What makes you believe that a (home) router, which is a small microcontroller with some dedicated firmware running on it, will outperform a modern PC that has 10-20 times more CPU power available?
Actually, he's probably partly referring to the routers flooding their wireless connection which happens with Zyxel routers too./ index.html?chart=124
http://www.tomsnetworking.com/lans_routers/charts
You set up a p2p like bittorrent that is willing to use a lot of simulataneous connections and it floods your router and your connection drops.
Of course, it does sound like a lot of routers(1 a month?) to go through so if he's returning a lot of dead routers, a possible power problem in the home is possible.
according to this sans article the DOS attacks comes from outside.
If i understand it is with a corrupted DNS reply packet.
Eliza? That you?
AT&ROFLMAO
So I see dozens of comments about "Its no big deal, you have to be on the lan". Am I the only one that hasn't forgotten how common wireless networks are and how trivial it is to gain access to most of them?
The only change I can believe in is what I find in my couch cushions.
It's better to be the foot on the boot than the face on the pavement. ~~ tkx Kadin2048
I have a Linksys WRT54GL router (http://en.wikipedia.org/wiki/WRT54GL). It uplinks via 36-54mbit (depending on conditions) wireless connection, and acts as a router for a network of ~10 computers with quite heavy p2p traffic. It is stable and rarely slows down. Of course, I run a custom linux firmware on top of it (HyperWRT Thibor, original firmware sucks quite bad).
Oh, and it cost me ~70 USD.
--Coder
Because you can't meaningfully implement NAT on a single-machine "network"?
Justice is the sheep getting arrested while an impartial judge declares the vote void.

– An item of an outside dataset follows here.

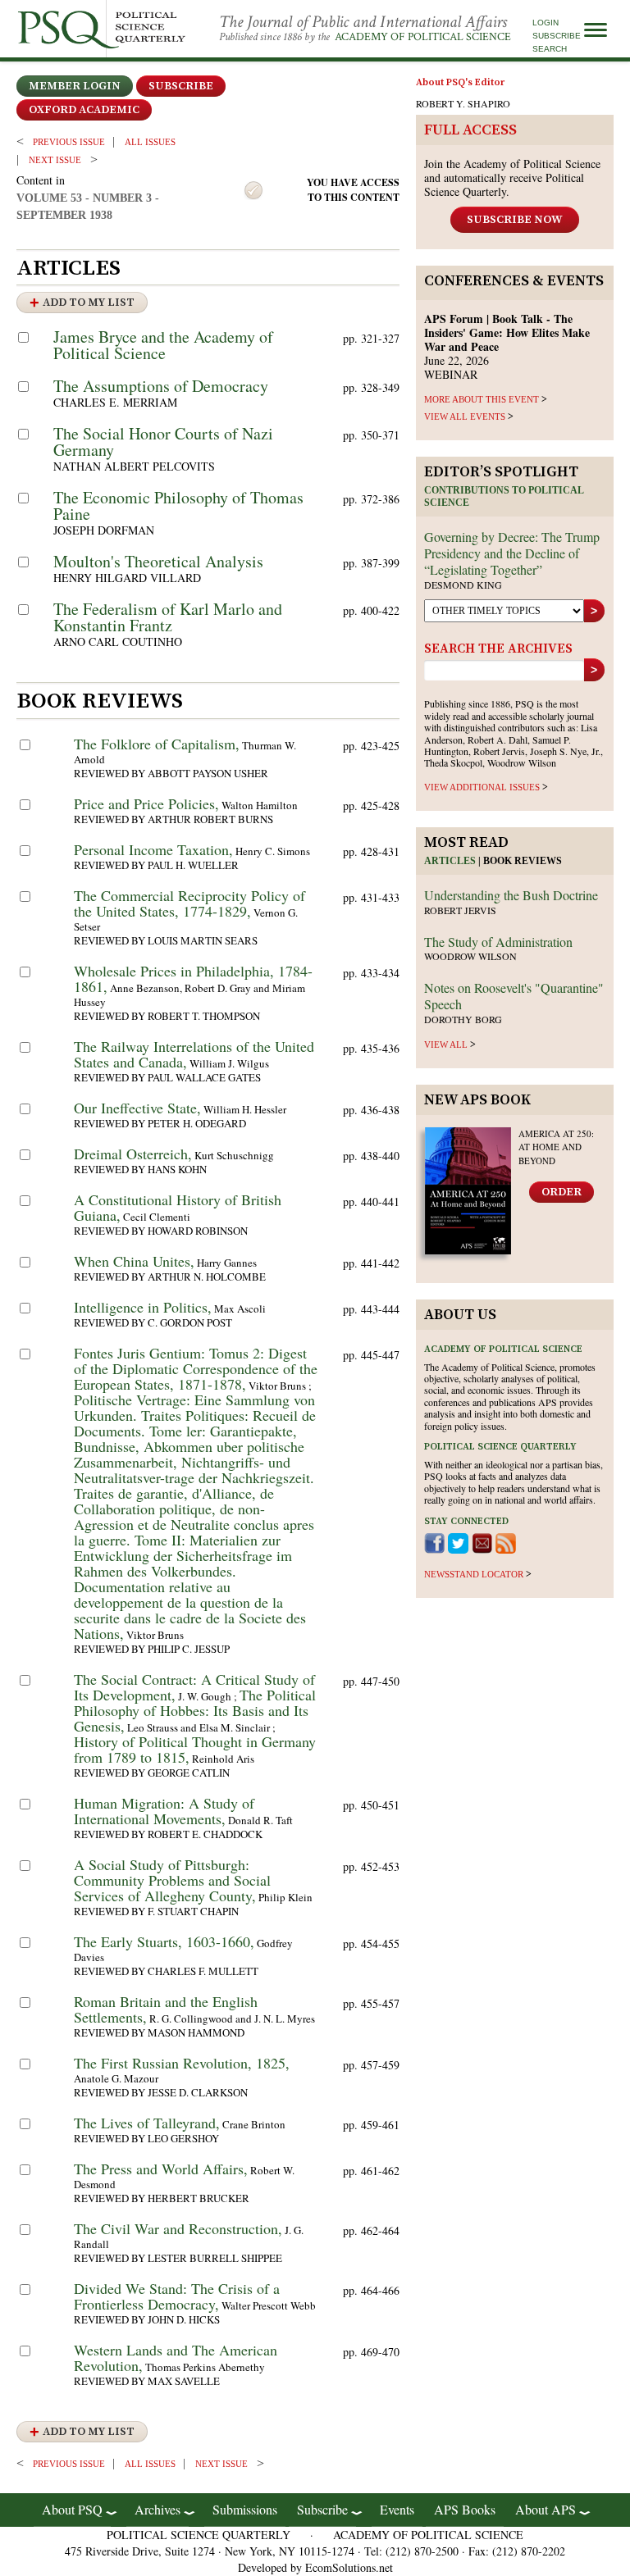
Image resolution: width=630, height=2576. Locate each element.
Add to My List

The smaller ZyXel routers use a traditional transformer power pack with 12V AC output. Judging by the temperature rise, the on-board regulator is most probably a switched-mode type. I'd guess this would be quite tolerant of power surges, just with the presence of a mains transformer (hefty inductance; doesn't like rapidly-changing current). The "surge suppressor coils" found in cheap, switched-mode power packs are laughable. A well-designed power supply should fail safely and protect the connected equipment, but cheap ones often aren't well-designed.
As for the wireless stuff, well, that's too bad. But your computer already needs one connection to the wall to get its power. Will one more for data kill you?
Je fume. Tu fumes. Nous fûmes!
As for the wireless stuff, well, that's too bad. But your computer already needs one connection to the wall to get its power. Will one more for data kill you?
No, but my girlfriend nearly did when I started laying bright yellow cat5 cable in the house...
It's official. Most of you are morons.